25 The parallels between Brackenberg and the decision that is the subject of this appeal are obvious. The finding that options existed whereby the applicant might alleviate her financial position was a material finding made by the Tribunal and carries with it an obligation to refer to the evidence on which that finding was based. The Tribunal's conclusion that the applicant could pay the FBT debt without severe financial hardship was based on that finding but the Tribunal does not explain the reasoning processes by which it came to that conclusion. As noted in [22] above, the Tribunal did not explain how it was treating the key aspects of the applicant's evidence.
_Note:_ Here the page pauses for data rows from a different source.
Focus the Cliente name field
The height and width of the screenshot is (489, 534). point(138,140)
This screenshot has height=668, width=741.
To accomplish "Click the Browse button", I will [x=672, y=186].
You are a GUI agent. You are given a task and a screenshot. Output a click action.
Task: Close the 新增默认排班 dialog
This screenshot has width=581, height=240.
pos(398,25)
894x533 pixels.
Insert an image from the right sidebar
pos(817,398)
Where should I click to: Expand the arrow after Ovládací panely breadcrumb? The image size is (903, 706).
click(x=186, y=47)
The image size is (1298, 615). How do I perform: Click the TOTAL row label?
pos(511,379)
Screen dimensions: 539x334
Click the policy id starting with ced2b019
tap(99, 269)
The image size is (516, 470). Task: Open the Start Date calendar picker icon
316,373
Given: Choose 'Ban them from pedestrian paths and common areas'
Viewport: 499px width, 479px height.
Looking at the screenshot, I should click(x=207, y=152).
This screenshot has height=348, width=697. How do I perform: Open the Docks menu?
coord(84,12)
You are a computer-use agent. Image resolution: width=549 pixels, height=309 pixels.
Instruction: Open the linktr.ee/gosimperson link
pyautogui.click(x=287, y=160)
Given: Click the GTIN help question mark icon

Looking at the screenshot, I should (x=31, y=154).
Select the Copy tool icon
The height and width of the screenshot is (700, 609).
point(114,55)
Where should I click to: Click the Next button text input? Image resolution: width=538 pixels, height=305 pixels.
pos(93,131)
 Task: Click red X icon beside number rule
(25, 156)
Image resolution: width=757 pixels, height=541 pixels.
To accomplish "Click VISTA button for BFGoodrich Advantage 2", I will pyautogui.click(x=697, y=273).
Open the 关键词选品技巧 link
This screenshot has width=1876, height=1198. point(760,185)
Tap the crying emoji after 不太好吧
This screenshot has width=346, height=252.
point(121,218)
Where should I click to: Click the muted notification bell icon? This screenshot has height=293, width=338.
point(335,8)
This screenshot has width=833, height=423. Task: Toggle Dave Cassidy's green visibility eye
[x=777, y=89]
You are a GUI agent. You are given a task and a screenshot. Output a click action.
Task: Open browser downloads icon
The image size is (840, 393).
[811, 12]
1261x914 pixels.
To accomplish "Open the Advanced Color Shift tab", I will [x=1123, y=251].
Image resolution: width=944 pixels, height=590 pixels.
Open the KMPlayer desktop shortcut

In my view the Tribunal's reasons do not comply with the requirements of s 43(2B) of the AAT Act and should be set aside.
26 For these reasons the matter should be remitted to the Tribunal for reconsideration in accordance with these reasons. As neither party has sought costs I will not make an order as to costs.
I certify that the preceding twenty-six (26) numbered paragraphs are a true copy of the Reasons for Judgment herein of the Honourable Justice Stone.